(RECORDS SHOWN Opens)
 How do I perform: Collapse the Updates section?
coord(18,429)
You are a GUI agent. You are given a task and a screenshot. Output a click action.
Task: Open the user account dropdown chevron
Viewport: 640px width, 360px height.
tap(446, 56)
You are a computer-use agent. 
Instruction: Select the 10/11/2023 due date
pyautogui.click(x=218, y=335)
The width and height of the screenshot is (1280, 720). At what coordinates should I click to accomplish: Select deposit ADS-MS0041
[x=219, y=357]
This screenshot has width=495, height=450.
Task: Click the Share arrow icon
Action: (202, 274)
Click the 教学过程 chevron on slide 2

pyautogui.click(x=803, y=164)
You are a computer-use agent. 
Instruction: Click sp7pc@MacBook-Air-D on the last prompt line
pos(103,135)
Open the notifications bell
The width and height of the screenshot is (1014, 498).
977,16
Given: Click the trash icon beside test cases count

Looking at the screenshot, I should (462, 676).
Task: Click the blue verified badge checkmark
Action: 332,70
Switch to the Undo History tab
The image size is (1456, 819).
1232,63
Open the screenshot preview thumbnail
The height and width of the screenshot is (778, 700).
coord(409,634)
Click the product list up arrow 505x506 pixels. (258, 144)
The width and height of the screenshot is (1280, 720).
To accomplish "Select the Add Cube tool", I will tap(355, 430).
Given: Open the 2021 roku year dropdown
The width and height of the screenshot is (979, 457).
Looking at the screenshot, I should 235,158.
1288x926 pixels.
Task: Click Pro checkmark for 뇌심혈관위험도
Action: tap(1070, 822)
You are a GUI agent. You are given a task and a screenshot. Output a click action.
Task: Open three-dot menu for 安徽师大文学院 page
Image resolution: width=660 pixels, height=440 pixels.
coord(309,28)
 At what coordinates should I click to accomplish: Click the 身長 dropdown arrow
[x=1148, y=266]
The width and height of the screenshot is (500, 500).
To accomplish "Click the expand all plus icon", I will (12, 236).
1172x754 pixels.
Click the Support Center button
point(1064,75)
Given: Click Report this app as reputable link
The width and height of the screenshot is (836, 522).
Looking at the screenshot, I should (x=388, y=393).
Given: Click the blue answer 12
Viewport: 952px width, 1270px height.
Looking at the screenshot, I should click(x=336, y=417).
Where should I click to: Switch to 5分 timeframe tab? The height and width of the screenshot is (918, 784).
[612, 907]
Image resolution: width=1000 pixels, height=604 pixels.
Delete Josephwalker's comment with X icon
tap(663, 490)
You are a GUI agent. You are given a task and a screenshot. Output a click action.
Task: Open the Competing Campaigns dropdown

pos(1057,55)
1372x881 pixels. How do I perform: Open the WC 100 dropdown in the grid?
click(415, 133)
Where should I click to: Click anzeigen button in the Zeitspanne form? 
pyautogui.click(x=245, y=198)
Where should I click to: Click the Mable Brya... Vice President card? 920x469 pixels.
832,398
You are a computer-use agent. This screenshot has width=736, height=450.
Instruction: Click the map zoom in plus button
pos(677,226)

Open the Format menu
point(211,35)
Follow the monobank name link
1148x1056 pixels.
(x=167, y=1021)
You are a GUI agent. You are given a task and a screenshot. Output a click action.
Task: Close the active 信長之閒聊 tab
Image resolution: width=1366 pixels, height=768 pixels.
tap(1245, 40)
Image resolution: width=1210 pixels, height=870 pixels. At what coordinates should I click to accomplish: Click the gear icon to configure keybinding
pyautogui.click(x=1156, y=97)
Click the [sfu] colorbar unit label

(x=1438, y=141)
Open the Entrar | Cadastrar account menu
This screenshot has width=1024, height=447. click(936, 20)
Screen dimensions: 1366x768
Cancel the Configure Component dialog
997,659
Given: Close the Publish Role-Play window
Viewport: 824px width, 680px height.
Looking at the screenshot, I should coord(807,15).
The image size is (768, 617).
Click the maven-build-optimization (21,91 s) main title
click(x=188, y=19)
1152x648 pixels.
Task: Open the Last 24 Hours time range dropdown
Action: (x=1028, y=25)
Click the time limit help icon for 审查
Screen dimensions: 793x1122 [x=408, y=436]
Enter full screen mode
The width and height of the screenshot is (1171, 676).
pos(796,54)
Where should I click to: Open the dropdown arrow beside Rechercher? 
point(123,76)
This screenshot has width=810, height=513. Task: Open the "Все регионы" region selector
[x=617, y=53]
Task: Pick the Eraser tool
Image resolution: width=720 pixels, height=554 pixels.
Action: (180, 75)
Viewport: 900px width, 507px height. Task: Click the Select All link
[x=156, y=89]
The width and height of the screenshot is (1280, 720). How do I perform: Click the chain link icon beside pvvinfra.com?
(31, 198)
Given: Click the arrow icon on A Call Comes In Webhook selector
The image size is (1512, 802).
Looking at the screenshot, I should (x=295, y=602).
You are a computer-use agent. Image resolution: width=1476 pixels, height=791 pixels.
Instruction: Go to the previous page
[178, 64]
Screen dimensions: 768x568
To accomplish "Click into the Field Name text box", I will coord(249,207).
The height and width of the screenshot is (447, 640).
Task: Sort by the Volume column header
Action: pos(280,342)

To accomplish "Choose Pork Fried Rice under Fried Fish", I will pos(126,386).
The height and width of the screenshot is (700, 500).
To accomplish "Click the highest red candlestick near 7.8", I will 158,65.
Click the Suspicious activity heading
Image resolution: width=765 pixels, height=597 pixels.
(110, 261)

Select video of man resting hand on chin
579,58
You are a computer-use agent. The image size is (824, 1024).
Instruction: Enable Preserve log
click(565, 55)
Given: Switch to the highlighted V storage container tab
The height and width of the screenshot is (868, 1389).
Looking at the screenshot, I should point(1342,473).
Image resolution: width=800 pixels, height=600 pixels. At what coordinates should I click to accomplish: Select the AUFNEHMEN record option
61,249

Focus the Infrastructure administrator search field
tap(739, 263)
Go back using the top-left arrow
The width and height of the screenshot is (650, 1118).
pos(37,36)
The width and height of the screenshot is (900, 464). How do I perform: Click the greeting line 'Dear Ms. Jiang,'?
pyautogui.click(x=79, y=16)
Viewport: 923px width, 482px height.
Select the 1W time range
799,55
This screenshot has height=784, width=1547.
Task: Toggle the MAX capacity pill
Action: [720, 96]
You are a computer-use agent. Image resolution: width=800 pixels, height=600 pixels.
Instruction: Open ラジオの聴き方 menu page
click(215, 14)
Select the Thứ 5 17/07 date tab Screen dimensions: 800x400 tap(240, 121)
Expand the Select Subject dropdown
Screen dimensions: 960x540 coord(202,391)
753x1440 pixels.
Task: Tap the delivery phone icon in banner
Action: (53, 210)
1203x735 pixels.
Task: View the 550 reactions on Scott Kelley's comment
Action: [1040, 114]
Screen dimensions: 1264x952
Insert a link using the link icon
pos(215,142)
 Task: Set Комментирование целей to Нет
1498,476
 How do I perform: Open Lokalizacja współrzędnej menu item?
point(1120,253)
(RECORDS SHOWN Closes)
YOUR GOAL
Output the whole listing above again, word for word.

PROBLEM SOLUTION
 How do I perform: Collapse the Updates section?
coord(18,429)
You are a GUI agent. You are given a task and a screenshot. Output a click action.
Task: Open the user account dropdown chevron
Viewport: 640px width, 360px height.
tap(446, 56)
You are a computer-use agent. 
Instruction: Select the 10/11/2023 due date
pyautogui.click(x=218, y=335)
The width and height of the screenshot is (1280, 720). At what coordinates should I click to accomplish: Select deposit ADS-MS0041
[x=219, y=357]
This screenshot has width=495, height=450.
Task: Click the Share arrow icon
Action: (202, 274)
Click the 教学过程 chevron on slide 2

pyautogui.click(x=803, y=164)
You are a computer-use agent. 
Instruction: Click sp7pc@MacBook-Air-D on the last prompt line
pos(103,135)
Open the notifications bell
The width and height of the screenshot is (1014, 498).
977,16
Given: Click the trash icon beside test cases count

Looking at the screenshot, I should (462, 676).
Task: Click the blue verified badge checkmark
Action: 332,70
Switch to the Undo History tab
The image size is (1456, 819).
1232,63
Open the screenshot preview thumbnail
The height and width of the screenshot is (778, 700).
coord(409,634)
Click the product list up arrow 505x506 pixels. (258, 144)
The width and height of the screenshot is (1280, 720).
To accomplish "Select the Add Cube tool", I will tap(355, 430).
Given: Open the 2021 roku year dropdown
The width and height of the screenshot is (979, 457).
Looking at the screenshot, I should 235,158.
1288x926 pixels.
Task: Click Pro checkmark for 뇌심혈관위험도
Action: tap(1070, 822)
You are a GUI agent. You are given a task and a screenshot. Output a click action.
Task: Open three-dot menu for 安徽师大文学院 page
Image resolution: width=660 pixels, height=440 pixels.
coord(309,28)
 At what coordinates should I click to accomplish: Click the 身長 dropdown arrow
[x=1148, y=266]
The width and height of the screenshot is (500, 500).
To accomplish "Click the expand all plus icon", I will (12, 236).
1172x754 pixels.
Click the Support Center button
point(1064,75)
Given: Click Report this app as reputable link
The width and height of the screenshot is (836, 522).
Looking at the screenshot, I should (x=388, y=393).
Given: Click the blue answer 12
Viewport: 952px width, 1270px height.
Looking at the screenshot, I should click(x=336, y=417).
Where should I click to: Switch to 5分 timeframe tab? The height and width of the screenshot is (918, 784).
[612, 907]
Image resolution: width=1000 pixels, height=604 pixels.
Delete Josephwalker's comment with X icon
tap(663, 490)
You are a GUI agent. You are given a task and a screenshot. Output a click action.
Task: Open the Competing Campaigns dropdown

pos(1057,55)
1372x881 pixels. How do I perform: Open the WC 100 dropdown in the grid?
click(415, 133)
Where should I click to: Click anzeigen button in the Zeitspanne form? 
pyautogui.click(x=245, y=198)
Where should I click to: Click the Mable Brya... Vice President card? 920x469 pixels.
832,398
You are a computer-use agent. This screenshot has width=736, height=450.
Instruction: Click the map zoom in plus button
pos(677,226)

Open the Format menu
point(211,35)
Follow the monobank name link
1148x1056 pixels.
(x=167, y=1021)
You are a GUI agent. You are given a task and a screenshot. Output a click action.
Task: Close the active 信長之閒聊 tab
Image resolution: width=1366 pixels, height=768 pixels.
tap(1245, 40)
Image resolution: width=1210 pixels, height=870 pixels. At what coordinates should I click to accomplish: Click the gear icon to configure keybinding
pyautogui.click(x=1156, y=97)
Click the [sfu] colorbar unit label

(x=1438, y=141)
Open the Entrar | Cadastrar account menu
This screenshot has width=1024, height=447. click(936, 20)
Screen dimensions: 1366x768
Cancel the Configure Component dialog
997,659
Given: Close the Publish Role-Play window
Viewport: 824px width, 680px height.
Looking at the screenshot, I should coord(807,15).
The image size is (768, 617).
Click the maven-build-optimization (21,91 s) main title
click(x=188, y=19)
1152x648 pixels.
Task: Open the Last 24 Hours time range dropdown
Action: (x=1028, y=25)
Click the time limit help icon for 审查
Screen dimensions: 793x1122 [x=408, y=436]
Enter full screen mode
The width and height of the screenshot is (1171, 676).
pos(796,54)
Where should I click to: Open the dropdown arrow beside Rechercher? 
point(123,76)
This screenshot has width=810, height=513. Task: Open the "Все регионы" region selector
[x=617, y=53]
Task: Pick the Eraser tool
Image resolution: width=720 pixels, height=554 pixels.
Action: (180, 75)
Viewport: 900px width, 507px height. Task: Click the Select All link
[x=156, y=89]
The width and height of the screenshot is (1280, 720). How do I perform: Click the chain link icon beside pvvinfra.com?
(31, 198)
Given: Click the arrow icon on A Call Comes In Webhook selector
The image size is (1512, 802).
Looking at the screenshot, I should (x=295, y=602).
You are a computer-use agent. Image resolution: width=1476 pixels, height=791 pixels.
Instruction: Go to the previous page
[178, 64]
Screen dimensions: 768x568
To accomplish "Click into the Field Name text box", I will coord(249,207).
The height and width of the screenshot is (447, 640).
Task: Sort by the Volume column header
Action: pos(280,342)

To accomplish "Choose Pork Fried Rice under Fried Fish", I will pos(126,386).
The height and width of the screenshot is (700, 500).
To accomplish "Click the highest red candlestick near 7.8", I will 158,65.
Click the Suspicious activity heading
Image resolution: width=765 pixels, height=597 pixels.
(110, 261)

Select video of man resting hand on chin
579,58
You are a computer-use agent. The image size is (824, 1024).
Instruction: Enable Preserve log
click(565, 55)
Given: Switch to the highlighted V storage container tab
The height and width of the screenshot is (868, 1389).
Looking at the screenshot, I should point(1342,473).
Image resolution: width=800 pixels, height=600 pixels. At what coordinates should I click to accomplish: Select the AUFNEHMEN record option
61,249

Focus the Infrastructure administrator search field
tap(739, 263)
Go back using the top-left arrow
The width and height of the screenshot is (650, 1118).
pos(37,36)
The width and height of the screenshot is (900, 464). How do I perform: Click the greeting line 'Dear Ms. Jiang,'?
pyautogui.click(x=79, y=16)
Viewport: 923px width, 482px height.
Select the 1W time range
799,55
This screenshot has height=784, width=1547.
Task: Toggle the MAX capacity pill
Action: [720, 96]
You are a computer-use agent. Image resolution: width=800 pixels, height=600 pixels.
Instruction: Open ラジオの聴き方 menu page
click(215, 14)
Select the Thứ 5 17/07 date tab Screen dimensions: 800x400 tap(240, 121)
Expand the Select Subject dropdown
Screen dimensions: 960x540 coord(202,391)
753x1440 pixels.
Task: Tap the delivery phone icon in banner
Action: (53, 210)
1203x735 pixels.
Task: View the 550 reactions on Scott Kelley's comment
Action: [1040, 114]
Screen dimensions: 1264x952
Insert a link using the link icon
pos(215,142)
 Task: Set Комментирование целей to Нет
1498,476
 How do I perform: Open Lokalizacja współrzędnej menu item?
point(1120,253)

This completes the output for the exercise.